Today I had the privilege to visit with a friend who just came home a week ago with her newest BABY boy. This child was a doll. I held him, tickled him, played peek-a-boo, and snuggled for a glorious couple of hours. Oh, and I can't forget the part where I got to sing Jesus Loves me while rocking this sweet boy to sleep. Precious.
It was so amazing to sit and listen to the story of my friend. The grueling process of adoption never ceases to amaze me. It just shouldn't be THAT hard. But I love hearing how God shows up every.single.time to perform the miraculous. Her story was, in my opinion, as Norman Rockwell as it can get in the world of adoptions. The process was long, fraught with pain and hardship and trial, and ended with this chubby faced baby boy that you kinda just want to eat. (Who invented that phrase? It's kinda weird to think about eating a child because they are cute.....or at all....) Her story was .... in a nutshell....beautiful.
She proceeded to show me a couple of pictures of this darling girl who lived in the same home as her now son. Did I mention this baby girl is only 4 months old?? Um....HELLO!!! Call the social worker!!! As I left, the feelings of longing that I had for that baby girl, and even the feelings that were evoked in cuddling with HER baby (don't worry K, I'm not gonna steal your kid) left me a bit of a hot mess.
Two years into our "new normal", and our canvas feels anything but beautiful. Certainly not one that good ol' Norman would approve of. It's hard, messy, painful, and at times maybe feels a bit scarring even (for everyone), with threads of joy woven in between. Aaron and I were just talking last night about the differences in adopting babies vs. older children. And actually, the reality that some parents deal with even with bio kids. Parenting is just hard, no matter what cards you are dealt. But I can't help but find myself longing for it to not be THIS hard. Maybe it's because we never cuddled as a baby, maybe it's because she shouldn't have to get used to a new mom, maybe it's because we just haven't figured each other out yet, maybe it's because I'm not who she needs, or maybe it's just because this is OUR story.....but whatever the reason, I found myself longing to love and mother this little 4 month old girl across the sea more than I've longed to love and mother my own child most days lately. What a not beautiful feeling.
In this moment, God - as usual - met me where I was at. He brought home to my heart the end of me and Aaron's conversation last night - the remembrance that parenting isn't about our children loving us, or even liking us. Love isn't about a feeling of cuddles and roses - it's an action, one that requires choosing time and time again. Instead of longing for my friends beautiful story (which I somehow envisioned as mine were I to run off and adopt that squishy faced doll), God reminded me that even in the hard - our story is still beautiful. The pretty pictures that we paint in our mind of what family should look like is NOT where the beauty lies. It's in the story that God has for us and faithfully living that out. Every beautiful, hard step along the way.

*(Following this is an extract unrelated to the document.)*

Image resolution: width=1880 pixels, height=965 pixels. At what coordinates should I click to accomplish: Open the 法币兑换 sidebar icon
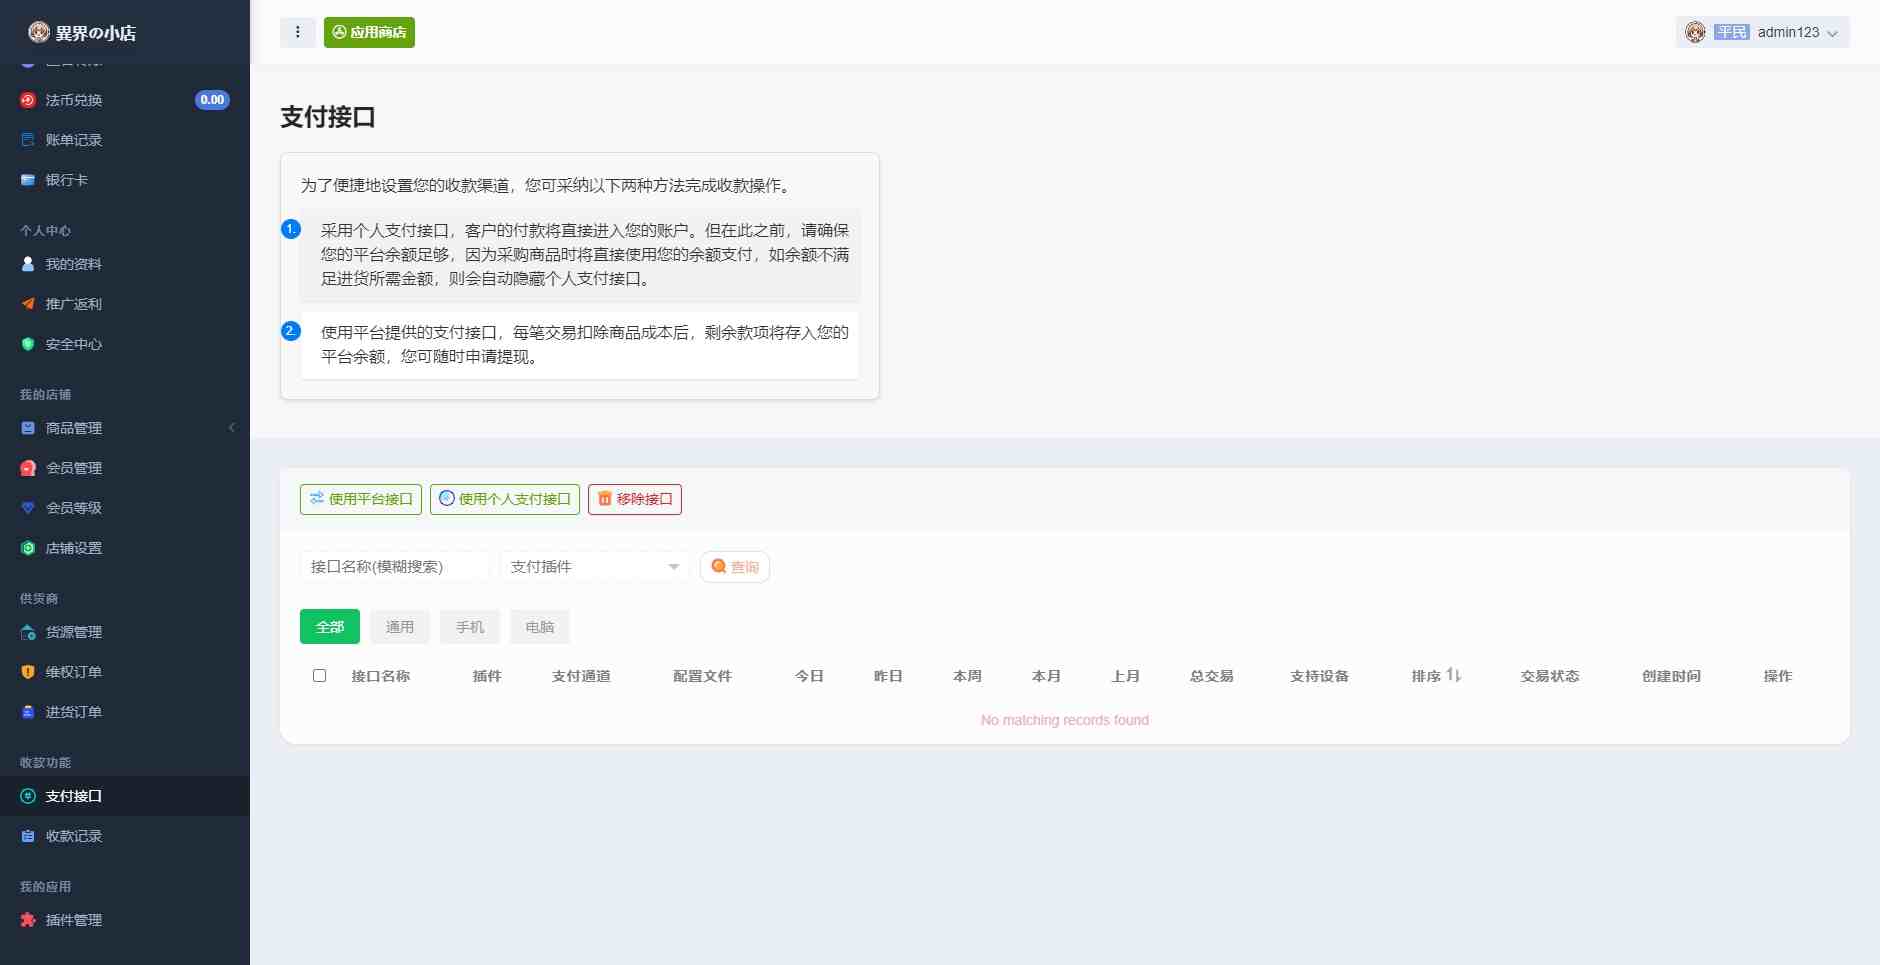pos(28,99)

Our adoption stories once felt beautiful to me. Life got in the way. Which means sin got in the way. So as a parent (adoptive or not), I'm reminded of my need to repent for my needy, emotional based parenting and limp my way back to the feet of Jesus where he sustains me in real life.
All our stories are beautiful. It's what we do with them that turns them ugly. Time to add to the beauty again.....
2 comments:
Jody, thank you for your raw honesty. It's beautiful and so is your life and family. May God draw you close when you feel spent and abide in you as you abide in Him. I'm not saying it tritely. I'm going through quite a valley myself right now and some days I don't even pray or talk to Him because I feel like we've talked so much I have nothing left to say or hear. Thanks for blessing me by sharing this blog. Doing what we're supposed to do looks so different than trying to take what we want out of life.
Ahh - Jody. I don't have any words of wisdom. Parenting is HARD. And your heart is so tender. Keep taking those baby steps toward heaven :-). I'll meet you there.